We must not talk, but whisper low,
Mother wants to work, we know,
That, when father comes to tea,
All may neat and cheerful be.


whisper (talking softly)


Reading Lesson – Don’t Wake the Baby

Lesson 3.35

full, load, heavy, middle, heavier, slip, wrong, handle, brother, deceived


1. A boy was once sent from home to take a basket of things to his grandmother.

2. The basket was so full that it was very heavy. So his little brother went with him, to help carry the load.

3. They put a pole under the handle of the basket, and each then took hold of an end of the pole. In this way they could carry the basket very nicely.

4. Now the older boy thought, “My brother Tom does not know about this pole.

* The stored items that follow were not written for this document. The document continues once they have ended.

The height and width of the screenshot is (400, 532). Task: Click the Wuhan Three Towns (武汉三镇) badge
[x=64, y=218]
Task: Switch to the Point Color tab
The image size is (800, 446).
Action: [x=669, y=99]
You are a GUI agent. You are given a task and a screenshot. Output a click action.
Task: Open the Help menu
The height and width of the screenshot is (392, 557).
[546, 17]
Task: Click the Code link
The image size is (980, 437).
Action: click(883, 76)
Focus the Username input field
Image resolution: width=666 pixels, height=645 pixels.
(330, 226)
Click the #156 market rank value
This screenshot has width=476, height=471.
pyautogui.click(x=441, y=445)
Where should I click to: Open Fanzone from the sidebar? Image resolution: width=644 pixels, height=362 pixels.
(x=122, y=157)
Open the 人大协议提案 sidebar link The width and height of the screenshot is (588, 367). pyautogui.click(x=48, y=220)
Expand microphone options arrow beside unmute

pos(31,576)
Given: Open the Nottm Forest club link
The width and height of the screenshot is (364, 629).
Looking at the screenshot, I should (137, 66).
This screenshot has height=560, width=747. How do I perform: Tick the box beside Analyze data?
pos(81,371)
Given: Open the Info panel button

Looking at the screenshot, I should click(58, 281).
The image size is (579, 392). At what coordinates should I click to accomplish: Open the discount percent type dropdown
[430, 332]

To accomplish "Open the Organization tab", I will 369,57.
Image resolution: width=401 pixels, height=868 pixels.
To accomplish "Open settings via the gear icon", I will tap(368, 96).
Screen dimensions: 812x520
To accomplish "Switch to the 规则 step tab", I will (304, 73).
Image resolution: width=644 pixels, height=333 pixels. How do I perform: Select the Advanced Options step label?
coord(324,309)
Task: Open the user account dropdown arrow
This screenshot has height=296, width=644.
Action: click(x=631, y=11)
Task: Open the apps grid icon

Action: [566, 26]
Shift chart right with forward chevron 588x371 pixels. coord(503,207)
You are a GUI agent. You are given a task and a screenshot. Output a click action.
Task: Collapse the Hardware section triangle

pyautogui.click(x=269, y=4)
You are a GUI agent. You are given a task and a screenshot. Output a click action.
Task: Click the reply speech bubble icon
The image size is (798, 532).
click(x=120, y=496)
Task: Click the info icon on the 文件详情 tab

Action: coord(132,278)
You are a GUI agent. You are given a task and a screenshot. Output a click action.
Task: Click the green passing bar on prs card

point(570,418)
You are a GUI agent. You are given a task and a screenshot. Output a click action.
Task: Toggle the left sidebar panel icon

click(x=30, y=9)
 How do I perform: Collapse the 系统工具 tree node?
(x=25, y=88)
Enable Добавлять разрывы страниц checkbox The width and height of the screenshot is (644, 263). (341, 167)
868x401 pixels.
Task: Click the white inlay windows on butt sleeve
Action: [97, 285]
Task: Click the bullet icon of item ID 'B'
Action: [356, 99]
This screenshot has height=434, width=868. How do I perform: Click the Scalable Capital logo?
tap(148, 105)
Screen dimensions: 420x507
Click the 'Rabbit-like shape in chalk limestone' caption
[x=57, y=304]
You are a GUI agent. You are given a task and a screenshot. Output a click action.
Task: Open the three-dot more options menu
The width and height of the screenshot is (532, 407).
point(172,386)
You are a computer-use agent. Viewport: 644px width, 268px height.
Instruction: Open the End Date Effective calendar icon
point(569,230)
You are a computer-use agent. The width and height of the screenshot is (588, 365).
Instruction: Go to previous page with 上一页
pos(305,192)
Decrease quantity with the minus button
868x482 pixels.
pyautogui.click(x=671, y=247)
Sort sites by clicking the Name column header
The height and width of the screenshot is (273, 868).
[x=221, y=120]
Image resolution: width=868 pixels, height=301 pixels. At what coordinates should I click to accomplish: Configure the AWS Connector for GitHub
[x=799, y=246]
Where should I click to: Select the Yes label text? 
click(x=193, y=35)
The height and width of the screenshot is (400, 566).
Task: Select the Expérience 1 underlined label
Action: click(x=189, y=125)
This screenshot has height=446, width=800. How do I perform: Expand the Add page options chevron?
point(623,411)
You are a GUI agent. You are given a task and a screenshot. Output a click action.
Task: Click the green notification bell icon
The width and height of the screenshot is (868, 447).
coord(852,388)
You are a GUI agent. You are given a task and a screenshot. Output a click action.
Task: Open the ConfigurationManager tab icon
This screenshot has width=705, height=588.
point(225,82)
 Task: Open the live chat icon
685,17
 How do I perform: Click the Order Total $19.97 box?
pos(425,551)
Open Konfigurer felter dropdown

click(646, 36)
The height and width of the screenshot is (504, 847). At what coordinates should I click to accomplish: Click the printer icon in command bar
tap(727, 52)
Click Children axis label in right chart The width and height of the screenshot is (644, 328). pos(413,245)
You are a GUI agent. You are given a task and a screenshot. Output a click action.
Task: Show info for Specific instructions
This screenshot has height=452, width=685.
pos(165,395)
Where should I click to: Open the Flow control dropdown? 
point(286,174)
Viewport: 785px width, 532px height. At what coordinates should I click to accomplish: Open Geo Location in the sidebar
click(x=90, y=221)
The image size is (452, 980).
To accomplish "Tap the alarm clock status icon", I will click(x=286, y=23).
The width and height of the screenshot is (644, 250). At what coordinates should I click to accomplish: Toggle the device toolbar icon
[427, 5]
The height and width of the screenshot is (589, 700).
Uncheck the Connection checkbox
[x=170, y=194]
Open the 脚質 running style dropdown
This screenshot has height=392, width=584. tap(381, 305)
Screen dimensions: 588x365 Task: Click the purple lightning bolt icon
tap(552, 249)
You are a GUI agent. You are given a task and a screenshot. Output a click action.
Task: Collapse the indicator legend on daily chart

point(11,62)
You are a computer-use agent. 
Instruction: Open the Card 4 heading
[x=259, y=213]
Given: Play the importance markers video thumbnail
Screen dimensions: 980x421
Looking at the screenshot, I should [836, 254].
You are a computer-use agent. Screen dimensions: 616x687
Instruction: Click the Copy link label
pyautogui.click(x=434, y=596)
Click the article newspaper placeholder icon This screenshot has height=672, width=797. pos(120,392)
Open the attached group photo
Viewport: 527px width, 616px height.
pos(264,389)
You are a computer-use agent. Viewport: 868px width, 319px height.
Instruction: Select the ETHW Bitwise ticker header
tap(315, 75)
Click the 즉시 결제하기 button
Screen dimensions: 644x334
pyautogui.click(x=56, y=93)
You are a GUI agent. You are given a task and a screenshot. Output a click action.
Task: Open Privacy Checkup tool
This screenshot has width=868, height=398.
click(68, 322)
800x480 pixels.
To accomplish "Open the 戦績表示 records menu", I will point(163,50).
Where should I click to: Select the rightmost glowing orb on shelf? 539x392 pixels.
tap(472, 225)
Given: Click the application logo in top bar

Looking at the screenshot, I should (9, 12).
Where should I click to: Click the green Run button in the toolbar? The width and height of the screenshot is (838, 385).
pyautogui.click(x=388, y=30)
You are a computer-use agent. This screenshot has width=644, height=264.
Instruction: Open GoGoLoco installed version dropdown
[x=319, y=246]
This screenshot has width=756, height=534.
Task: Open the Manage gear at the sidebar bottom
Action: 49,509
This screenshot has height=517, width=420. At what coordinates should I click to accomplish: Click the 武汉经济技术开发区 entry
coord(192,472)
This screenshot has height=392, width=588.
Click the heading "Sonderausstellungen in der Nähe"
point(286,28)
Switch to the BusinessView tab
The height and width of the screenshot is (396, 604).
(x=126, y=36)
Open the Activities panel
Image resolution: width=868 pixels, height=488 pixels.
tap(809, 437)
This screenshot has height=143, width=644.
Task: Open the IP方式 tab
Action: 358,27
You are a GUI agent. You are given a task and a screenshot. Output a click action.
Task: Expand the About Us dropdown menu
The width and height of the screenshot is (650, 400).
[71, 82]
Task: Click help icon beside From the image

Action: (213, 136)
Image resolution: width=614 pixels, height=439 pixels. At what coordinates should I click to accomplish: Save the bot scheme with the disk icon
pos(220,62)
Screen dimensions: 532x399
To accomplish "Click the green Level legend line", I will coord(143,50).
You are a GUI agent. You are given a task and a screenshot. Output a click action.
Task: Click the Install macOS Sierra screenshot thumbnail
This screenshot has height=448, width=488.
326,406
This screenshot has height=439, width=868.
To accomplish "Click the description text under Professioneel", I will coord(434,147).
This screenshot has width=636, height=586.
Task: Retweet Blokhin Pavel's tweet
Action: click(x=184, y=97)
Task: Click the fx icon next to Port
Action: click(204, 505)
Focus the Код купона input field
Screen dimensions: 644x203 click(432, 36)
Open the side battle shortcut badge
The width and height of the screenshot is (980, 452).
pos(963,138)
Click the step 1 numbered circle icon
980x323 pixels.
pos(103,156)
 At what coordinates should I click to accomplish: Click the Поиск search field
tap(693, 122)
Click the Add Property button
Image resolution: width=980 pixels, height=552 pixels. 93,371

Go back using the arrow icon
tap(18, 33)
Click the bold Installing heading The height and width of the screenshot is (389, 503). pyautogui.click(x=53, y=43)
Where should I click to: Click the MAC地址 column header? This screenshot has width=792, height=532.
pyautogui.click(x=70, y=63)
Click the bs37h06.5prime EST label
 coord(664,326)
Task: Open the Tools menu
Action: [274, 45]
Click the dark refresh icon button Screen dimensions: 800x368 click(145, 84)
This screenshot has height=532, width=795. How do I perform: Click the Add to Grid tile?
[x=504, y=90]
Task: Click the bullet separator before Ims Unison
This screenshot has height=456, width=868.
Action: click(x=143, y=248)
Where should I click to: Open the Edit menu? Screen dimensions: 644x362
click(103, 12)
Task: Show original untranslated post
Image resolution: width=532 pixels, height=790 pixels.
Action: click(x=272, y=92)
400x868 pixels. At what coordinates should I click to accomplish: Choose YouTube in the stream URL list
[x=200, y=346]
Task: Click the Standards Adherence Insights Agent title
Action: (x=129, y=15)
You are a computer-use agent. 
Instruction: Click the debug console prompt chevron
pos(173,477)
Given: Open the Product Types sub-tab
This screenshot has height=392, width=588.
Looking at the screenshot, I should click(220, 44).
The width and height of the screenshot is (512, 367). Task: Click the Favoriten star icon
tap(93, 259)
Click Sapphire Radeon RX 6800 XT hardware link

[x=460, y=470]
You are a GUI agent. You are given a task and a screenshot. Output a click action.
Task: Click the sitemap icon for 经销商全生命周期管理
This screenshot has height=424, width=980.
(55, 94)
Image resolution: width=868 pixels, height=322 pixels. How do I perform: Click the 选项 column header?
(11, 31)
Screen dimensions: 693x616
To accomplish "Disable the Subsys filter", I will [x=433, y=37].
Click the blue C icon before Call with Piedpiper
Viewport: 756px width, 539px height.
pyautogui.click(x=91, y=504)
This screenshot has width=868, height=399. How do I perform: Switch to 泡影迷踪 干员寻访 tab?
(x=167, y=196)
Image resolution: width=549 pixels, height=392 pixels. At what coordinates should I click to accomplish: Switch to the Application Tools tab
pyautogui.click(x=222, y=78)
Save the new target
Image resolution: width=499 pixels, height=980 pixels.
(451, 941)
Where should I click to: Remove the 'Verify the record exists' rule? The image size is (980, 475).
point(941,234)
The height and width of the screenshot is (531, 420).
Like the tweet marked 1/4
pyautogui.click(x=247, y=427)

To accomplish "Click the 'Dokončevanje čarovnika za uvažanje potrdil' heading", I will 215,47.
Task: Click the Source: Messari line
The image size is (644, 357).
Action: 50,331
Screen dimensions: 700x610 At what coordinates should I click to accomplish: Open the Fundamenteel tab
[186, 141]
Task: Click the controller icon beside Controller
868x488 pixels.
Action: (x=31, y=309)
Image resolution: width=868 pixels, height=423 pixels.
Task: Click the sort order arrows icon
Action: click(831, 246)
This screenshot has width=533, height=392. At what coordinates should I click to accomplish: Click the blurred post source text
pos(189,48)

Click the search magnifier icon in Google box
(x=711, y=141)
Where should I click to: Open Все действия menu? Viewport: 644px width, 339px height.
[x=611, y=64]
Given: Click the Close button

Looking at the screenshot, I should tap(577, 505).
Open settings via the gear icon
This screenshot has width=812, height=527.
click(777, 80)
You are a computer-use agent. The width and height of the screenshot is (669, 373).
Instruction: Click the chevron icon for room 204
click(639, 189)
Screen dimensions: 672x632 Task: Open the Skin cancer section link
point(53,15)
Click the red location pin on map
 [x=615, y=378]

5. “If I slip the basket near him, his side will be heavy, and mine light; but if the basket is in the middle of the pole, it will be as heavy for me as it is for him.

6. “Tom does not know this as I do. But I will not do it. It would be wrong, and I will not do what is wrong.”

7. Then he slipped the basket quite near his own end of the pole. His load was now heavier than that of his little brother.

8. Yet he was happy; for he felt that he had done right. Had he deceived his brother, he would not have felt at all happy.